Patterico's Pontifications

8/30/2005

My Hopefully Final Word (Well, More Like a Whole Lotta Words) on the Krugman Election Controversy, Responding to the Half-Hearted Defense of Krugman Proposed by Tom Maguire

Filed under: Media Bias — Patterico @ 12:07 am



Tom Maguire thinks he has come up with an explanation for Paul Krugman’s recent assertion that two of three recounts of undervotes would have given the 2000 election to Al Gore. If Maguire is right, then Krugman’s assertion is still dishonest — but in a slippery and underhanded fashion, rather than a blatant and easily disproved fashion.

That sounds more like the Krugman we know and love! Which makes me think Maguire is on to something.

Warning: the following post contains some painful resurrected details of the 2000 post-election brouhaha. If reading those details stressed you out then, re-living them today may have similar effects. Pregnant mothers and those with weak hearts are warned that they proceed at their own risk.

The entire affair started with this August 19 Krugman column, in which Krugman falsely stated:

Two different news media consortiums reviewed Florida’s ballots; both found that a full manual recount would have given the election to Mr. Gore.

That was just blatantly false, as even Krugman admitted in a correction in his August 26 column. But that correction also raised a few eyebrows, as it appeared to once again deceptively state the results of the Miami Herald consortium’s survey of undervotes:

[T]he public editor says, rightly, that I should acknowledge initially misstating the results of the 2000 Florida election study by a media consortium led by The Miami Herald. Unlike a more definitive study by a larger consortium that included The New York Times, an analysis that showed Al Gore winning all statewide manual recounts, the earlier study showed him winning two out of three.

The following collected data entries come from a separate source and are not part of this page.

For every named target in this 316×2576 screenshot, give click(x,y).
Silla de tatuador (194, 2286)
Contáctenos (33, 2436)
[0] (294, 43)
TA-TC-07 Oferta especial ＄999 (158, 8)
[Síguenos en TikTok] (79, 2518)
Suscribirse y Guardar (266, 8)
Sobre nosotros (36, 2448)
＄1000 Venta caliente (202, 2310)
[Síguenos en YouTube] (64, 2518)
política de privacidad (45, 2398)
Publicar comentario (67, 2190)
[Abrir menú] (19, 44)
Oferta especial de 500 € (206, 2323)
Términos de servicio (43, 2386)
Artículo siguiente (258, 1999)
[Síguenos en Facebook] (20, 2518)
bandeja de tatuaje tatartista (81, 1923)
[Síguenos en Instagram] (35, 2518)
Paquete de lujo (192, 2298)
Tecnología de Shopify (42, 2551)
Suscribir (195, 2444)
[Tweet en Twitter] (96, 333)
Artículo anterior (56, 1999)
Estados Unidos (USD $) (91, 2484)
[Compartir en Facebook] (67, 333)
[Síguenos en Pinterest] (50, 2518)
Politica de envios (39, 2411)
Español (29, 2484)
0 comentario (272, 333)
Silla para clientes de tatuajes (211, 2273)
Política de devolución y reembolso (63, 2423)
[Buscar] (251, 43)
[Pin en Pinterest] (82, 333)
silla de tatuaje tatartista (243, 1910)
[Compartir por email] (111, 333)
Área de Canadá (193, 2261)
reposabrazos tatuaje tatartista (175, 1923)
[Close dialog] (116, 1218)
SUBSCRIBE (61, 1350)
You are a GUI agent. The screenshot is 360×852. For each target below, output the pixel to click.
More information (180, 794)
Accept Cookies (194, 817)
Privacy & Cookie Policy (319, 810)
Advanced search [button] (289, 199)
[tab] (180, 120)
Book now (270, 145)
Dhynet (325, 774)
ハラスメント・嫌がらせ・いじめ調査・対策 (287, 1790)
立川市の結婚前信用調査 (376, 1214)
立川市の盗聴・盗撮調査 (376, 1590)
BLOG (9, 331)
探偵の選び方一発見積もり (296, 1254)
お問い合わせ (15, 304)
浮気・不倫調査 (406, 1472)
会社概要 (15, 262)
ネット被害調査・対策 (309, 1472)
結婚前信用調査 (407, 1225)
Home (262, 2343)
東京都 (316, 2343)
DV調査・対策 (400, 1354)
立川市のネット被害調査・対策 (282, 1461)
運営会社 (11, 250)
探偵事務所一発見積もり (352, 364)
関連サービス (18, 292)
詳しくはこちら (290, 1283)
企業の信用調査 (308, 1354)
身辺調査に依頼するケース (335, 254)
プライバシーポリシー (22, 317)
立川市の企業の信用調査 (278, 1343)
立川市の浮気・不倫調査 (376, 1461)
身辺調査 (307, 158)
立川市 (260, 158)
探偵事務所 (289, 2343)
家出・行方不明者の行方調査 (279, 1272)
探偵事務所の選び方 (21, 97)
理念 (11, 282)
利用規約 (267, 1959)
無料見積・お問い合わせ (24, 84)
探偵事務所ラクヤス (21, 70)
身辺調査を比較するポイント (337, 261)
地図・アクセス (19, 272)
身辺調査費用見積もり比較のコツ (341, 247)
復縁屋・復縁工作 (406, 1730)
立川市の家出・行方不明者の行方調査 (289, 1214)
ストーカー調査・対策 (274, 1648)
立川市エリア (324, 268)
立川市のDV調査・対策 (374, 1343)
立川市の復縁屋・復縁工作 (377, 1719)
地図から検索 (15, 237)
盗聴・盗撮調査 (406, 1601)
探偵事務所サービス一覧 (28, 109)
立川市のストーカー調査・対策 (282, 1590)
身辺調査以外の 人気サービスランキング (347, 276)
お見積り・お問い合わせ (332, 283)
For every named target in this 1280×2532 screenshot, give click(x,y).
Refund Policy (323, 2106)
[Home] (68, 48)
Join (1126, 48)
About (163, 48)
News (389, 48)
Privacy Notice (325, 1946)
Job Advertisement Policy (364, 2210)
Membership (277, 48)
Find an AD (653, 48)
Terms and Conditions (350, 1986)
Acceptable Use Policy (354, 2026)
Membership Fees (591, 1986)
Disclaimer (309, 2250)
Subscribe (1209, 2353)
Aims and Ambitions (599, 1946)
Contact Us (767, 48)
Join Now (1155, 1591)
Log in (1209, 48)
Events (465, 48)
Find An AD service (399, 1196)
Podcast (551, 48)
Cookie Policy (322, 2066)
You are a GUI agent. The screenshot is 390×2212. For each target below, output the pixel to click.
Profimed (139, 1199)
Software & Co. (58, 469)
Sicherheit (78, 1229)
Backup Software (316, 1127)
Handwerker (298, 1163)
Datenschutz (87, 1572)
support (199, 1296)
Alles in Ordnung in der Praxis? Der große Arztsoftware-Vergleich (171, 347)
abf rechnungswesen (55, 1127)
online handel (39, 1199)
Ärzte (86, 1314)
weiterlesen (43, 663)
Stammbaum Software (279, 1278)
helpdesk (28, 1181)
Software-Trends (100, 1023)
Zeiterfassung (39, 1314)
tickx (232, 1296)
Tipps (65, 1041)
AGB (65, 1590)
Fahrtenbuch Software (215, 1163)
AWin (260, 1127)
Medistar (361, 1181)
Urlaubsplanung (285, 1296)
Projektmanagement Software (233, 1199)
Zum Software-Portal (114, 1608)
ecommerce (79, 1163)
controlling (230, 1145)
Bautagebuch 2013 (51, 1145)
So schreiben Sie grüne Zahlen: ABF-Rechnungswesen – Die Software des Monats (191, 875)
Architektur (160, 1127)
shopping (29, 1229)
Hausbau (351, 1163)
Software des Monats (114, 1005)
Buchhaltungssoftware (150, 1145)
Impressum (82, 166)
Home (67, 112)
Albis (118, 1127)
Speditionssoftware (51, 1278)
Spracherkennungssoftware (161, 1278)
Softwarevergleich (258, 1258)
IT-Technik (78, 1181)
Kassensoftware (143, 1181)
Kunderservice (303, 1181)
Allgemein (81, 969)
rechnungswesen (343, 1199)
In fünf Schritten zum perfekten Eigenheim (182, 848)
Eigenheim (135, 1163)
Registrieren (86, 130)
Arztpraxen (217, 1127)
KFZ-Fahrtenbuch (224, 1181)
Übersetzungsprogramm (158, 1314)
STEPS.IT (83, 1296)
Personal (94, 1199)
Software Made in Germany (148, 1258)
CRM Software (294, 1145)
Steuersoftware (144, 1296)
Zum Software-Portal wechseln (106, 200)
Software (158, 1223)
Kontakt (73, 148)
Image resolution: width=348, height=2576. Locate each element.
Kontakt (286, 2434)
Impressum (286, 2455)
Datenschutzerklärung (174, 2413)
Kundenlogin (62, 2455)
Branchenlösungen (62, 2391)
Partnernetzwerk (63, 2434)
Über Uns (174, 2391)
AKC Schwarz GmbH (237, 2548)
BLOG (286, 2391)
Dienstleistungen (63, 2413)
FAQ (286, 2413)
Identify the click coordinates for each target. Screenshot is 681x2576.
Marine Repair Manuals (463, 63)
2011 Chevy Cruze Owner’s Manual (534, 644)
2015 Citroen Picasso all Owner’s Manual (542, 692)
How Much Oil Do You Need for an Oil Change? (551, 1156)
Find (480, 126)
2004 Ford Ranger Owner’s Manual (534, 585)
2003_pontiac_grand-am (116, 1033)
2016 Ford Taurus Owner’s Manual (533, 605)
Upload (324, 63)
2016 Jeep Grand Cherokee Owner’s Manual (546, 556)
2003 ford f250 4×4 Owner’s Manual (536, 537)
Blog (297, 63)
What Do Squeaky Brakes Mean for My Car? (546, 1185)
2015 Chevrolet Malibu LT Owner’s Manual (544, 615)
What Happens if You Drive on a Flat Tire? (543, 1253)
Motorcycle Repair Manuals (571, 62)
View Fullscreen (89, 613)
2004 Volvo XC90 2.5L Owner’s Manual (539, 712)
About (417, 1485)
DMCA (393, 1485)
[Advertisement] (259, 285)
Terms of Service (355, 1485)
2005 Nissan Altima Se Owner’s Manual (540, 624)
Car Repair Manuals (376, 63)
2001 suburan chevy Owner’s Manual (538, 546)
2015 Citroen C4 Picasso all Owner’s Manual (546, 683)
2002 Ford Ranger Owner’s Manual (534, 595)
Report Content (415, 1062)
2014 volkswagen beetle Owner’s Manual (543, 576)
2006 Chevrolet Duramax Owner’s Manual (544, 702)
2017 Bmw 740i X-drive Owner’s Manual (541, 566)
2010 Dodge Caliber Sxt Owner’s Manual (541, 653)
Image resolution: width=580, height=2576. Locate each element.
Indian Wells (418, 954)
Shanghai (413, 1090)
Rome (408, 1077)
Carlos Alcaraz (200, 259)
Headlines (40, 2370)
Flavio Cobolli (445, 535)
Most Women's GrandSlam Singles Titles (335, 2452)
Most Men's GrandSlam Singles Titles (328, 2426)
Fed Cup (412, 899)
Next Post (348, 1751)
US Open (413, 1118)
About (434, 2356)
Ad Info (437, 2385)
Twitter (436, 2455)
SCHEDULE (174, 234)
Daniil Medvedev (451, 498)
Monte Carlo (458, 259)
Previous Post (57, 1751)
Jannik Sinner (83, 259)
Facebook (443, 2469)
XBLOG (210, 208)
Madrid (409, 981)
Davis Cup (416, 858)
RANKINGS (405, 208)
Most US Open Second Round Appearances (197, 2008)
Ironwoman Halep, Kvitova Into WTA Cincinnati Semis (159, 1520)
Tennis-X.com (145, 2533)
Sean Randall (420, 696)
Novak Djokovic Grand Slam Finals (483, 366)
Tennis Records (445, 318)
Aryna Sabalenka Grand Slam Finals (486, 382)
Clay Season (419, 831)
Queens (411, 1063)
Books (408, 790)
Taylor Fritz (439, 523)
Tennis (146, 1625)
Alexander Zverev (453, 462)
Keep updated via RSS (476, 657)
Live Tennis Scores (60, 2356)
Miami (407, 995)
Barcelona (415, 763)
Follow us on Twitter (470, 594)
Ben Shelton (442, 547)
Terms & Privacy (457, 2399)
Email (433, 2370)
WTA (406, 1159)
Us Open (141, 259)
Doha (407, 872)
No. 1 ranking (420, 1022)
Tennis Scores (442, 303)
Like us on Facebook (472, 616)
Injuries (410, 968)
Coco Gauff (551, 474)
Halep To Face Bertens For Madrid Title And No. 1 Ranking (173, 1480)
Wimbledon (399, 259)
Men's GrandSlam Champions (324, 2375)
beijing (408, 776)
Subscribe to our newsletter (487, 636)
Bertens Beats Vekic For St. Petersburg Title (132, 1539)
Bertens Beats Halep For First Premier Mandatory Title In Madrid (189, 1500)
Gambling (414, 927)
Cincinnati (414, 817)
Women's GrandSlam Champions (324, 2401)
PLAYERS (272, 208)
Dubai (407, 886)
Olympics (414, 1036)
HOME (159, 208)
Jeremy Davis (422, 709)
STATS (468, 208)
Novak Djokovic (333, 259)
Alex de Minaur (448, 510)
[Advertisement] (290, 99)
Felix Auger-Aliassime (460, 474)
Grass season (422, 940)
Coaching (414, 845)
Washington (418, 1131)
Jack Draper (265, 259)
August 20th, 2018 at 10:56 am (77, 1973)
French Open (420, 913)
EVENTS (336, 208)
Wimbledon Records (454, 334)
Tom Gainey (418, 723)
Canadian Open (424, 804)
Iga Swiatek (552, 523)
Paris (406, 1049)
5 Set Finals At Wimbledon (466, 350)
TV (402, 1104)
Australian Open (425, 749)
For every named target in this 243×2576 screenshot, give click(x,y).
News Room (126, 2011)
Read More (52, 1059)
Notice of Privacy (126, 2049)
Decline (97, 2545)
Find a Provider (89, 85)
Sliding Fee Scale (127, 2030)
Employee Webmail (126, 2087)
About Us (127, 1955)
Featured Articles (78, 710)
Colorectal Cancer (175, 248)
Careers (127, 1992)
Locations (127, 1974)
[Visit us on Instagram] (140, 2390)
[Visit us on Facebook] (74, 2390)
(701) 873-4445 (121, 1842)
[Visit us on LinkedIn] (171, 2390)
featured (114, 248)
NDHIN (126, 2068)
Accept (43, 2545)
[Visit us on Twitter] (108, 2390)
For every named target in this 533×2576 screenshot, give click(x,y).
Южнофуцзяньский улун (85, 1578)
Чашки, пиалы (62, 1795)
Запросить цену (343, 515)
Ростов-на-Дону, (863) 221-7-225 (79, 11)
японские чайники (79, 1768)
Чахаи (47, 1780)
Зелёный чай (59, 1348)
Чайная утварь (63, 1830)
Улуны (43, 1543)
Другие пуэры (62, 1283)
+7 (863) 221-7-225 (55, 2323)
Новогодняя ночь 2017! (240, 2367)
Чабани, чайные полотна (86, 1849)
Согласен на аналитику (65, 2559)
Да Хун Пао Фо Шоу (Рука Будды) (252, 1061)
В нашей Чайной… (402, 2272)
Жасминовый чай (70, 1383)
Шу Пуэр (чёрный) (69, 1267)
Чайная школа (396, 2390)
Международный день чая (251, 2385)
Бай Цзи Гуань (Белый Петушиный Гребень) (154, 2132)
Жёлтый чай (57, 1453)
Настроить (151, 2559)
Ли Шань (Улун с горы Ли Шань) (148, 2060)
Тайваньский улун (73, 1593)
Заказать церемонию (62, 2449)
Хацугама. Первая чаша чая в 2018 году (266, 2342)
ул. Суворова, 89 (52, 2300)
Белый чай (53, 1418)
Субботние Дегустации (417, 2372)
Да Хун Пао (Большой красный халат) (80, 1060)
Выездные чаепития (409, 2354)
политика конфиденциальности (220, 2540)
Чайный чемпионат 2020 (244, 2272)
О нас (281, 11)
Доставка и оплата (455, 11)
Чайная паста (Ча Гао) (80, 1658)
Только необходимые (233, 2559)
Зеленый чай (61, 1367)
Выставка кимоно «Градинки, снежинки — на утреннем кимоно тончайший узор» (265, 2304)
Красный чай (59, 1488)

An August 22 column with an appended correction made it clear that the “earlier study” Krugman was referring to was an April 2001 study by a “media consortium led by The Miami Herald.” That column also made the curious “two out of three” assertion:

About the evidence regarding a manual recount: in April 2001 a media consortium led by The Miami Herald assessed how various recounts of “undervotes,” which did not register at all, would have affected the outcome. Two out of three hypothetical statewide counts would have given the election to Mr. Gore. The third involved a standard that would have discarded some ballots on which the intended vote was clear. Since Florida law seemed to require counting such ballots, this standard almost certainly wouldn’t have been used in a statewide recount.

Regular readers will remember that I was agog at reading Krugman’s pronouncement regarding the results of the Miami Herald consortium’s study. A May 2001 description of the study’s results in USA Today clearly stated that Bush would have won three of four recounts:

The newspapers then applied the accounting firm’s findings to four standards used in Florida and elsewhere to determine when an undervote ballot becomes a legal vote. By three of the standards, Bush holds the lead. The fourth standard gives Gore a razor-thin win.

The paper went on to note that the razor-thin win (3 votes) was too close to be considered reliable.

At the time, I said:

I’m just utterly flummoxed. Is a New York Times columnist just repeatedly lying to his readers about an easily checkable fact, even after getting called on it by his public editor? Or is this guy living in a parallel universe where what he is saying is true? Please, someone help me. What is going on here?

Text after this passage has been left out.